VALLEY COMMUNITY PRESERVATION COMMISSION, ET AL., PLAINTIFFS,
V.
NORMAN MINETA, SECRETARY U.S. DEPARTMENT OF TRANSPORTATION, DEFENDANTS.



The opinion of the court was delivered by: Reggie B. Walton, United States District Judge

  MEMORANDUM OPINION

I. Background

Plaintiff VCPC is "a nonprofit membership organization incorporated under the laws of New Mexico, for the purpose of encouraging the conservation and protection of land, water, historic and cultural resources within the Hondo River valley and Lincoln County, New Mexico . . ." Compl. ¶ 10.*fn2 Plaintiffs allege that the FHWA has failed to comply with Section 4(f) of the Department of Transportation Act ("Section 4(f)"), 23 U.S.C. § 138 (2000), 49 U.S.C. § 303 (2000) ("DTA"), and the National Environmental Policy Act ("NEPA"), 42 U.S.C. § 4332(2)(c) (2000), prior to approving a major 37.5 mile highway project to reconstruct U.S. 70 from "a two-lane highway, [to] a continuous four-lane highway through the Hondo valley in Lincoln County, New Mexico, between [the communities of] Ruidoso Downs and Riverside . . ." Compl. ¶ 1.*fn3

When assessing whether to proceed with the current project, which is needed to address transportation problems in the larger area of the U.S. 70 corridor that is located between Roswell and Ruidoso Downs, New Mexico, three alternatives were considered, id. ¶ 27, one being a "no build" alternative.
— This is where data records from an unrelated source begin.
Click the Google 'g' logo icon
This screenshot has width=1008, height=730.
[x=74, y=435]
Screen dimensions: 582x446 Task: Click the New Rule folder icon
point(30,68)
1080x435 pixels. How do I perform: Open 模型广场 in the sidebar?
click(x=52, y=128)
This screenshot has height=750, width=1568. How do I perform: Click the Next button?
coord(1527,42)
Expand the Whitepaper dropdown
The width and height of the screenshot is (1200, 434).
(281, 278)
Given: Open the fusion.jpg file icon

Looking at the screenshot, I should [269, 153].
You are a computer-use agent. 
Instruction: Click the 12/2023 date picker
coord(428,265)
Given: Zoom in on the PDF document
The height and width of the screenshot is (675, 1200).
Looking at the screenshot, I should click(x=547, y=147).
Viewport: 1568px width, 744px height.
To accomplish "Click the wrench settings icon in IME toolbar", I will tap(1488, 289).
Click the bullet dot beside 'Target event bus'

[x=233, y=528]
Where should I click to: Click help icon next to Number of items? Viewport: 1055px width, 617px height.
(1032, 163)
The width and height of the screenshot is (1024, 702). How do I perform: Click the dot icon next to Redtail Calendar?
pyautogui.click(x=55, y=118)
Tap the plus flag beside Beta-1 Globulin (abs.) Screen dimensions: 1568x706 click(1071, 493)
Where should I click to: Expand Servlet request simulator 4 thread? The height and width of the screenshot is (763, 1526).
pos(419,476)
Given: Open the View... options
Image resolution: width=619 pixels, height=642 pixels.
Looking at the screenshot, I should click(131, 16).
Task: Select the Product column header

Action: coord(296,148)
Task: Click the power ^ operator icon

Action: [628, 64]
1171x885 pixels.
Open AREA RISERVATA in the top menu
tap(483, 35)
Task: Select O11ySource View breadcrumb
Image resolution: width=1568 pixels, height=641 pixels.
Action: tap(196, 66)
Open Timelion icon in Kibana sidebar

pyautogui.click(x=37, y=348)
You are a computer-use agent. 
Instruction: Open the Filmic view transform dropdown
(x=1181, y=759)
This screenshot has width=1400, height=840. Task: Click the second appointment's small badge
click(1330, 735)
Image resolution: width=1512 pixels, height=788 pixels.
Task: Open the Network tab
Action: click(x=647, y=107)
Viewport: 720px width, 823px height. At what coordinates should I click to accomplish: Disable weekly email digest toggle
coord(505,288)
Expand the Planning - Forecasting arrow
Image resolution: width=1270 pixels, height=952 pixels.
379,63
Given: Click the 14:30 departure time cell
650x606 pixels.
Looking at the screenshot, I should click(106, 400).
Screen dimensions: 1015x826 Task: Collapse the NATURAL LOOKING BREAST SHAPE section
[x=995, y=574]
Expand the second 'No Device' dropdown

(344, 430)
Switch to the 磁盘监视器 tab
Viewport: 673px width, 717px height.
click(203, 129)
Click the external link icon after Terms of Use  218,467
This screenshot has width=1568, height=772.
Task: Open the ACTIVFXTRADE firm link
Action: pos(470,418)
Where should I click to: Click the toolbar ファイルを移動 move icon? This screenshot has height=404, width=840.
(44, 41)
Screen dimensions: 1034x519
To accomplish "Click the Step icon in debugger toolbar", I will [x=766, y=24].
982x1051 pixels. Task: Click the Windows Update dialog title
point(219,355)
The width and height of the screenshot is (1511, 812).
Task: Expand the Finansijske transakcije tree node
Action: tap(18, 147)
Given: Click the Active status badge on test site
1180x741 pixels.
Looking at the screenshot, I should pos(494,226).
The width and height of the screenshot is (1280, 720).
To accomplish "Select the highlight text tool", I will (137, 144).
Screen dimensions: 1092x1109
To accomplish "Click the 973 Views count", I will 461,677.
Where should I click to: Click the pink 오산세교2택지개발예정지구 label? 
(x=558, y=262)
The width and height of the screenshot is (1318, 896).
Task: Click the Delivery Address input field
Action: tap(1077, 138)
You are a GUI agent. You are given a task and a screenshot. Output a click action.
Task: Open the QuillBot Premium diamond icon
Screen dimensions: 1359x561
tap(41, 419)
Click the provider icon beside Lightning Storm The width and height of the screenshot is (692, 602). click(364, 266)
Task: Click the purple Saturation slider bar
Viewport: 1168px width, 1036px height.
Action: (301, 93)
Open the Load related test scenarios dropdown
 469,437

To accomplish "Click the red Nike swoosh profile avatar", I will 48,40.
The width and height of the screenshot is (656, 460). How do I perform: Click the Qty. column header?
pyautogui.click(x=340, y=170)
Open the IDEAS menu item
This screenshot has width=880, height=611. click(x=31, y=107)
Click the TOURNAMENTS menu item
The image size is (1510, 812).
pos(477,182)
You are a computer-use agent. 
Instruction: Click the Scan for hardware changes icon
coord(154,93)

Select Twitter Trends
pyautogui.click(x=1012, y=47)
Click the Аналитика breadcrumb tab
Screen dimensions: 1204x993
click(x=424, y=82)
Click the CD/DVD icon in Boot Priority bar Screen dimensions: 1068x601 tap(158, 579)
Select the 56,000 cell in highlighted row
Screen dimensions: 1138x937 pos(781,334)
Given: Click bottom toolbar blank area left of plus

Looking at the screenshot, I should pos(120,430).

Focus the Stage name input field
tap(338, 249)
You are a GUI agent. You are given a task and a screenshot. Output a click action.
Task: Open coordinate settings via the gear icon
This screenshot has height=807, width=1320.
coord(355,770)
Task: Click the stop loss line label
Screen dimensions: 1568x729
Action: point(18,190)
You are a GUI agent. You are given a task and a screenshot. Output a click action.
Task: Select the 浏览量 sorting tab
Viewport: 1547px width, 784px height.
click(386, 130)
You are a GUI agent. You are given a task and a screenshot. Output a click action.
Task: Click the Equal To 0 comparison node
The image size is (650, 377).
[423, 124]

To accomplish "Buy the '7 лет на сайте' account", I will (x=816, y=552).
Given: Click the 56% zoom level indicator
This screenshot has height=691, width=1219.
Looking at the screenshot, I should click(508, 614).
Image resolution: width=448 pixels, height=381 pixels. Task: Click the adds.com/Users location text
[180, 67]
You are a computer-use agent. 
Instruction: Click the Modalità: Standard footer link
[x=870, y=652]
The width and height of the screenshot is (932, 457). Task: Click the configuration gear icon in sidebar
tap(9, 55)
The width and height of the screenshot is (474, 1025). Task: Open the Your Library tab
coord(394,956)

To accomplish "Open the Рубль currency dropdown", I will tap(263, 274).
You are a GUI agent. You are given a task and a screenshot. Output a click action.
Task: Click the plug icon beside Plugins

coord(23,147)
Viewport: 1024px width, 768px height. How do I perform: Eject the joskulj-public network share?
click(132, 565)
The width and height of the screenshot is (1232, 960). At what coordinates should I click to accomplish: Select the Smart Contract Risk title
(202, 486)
Id. ¶ 30. A document prepared by the New Mexico State Highway and Transportation Department ("NMSHTD") in September 1999, entitled "U.S. 70: Initial Corridor Study Report" (the "Corridor Report") determined that two of the bypass alternatives — one using U.S. 54, U.S. 380 and U.S. 246, and the second using U.S. 54, U.S. 349, and U.S. 246, "would partially achieve the need for the Project by providing an alternative route for commercial trucks and through traffic but" were not feasible because (1) trucks would continue to use U.S. 70, which travels through the Hondo River valley, as a short cut; (2) additional improvements would still be needed to address safety issues on U.S. 70, which would increase the project's costs; and (3) businesses located along U.S. 70 would be adversely affected if the traffic flow was reduced. Id. The Corridor Report recommended that decision-making concerning the transportation options for the corridor be separated into two segments: (1) a 17 mile segment between Riverside and Roswell ("the Plateau Project") and (2) a 37.5 mile segment between Ruidoso Downs and Riverside ("the Hondo Valley Project"). The Plateau Project was approved by FHWA in February 2001.*fn4 Id. ¶ 28.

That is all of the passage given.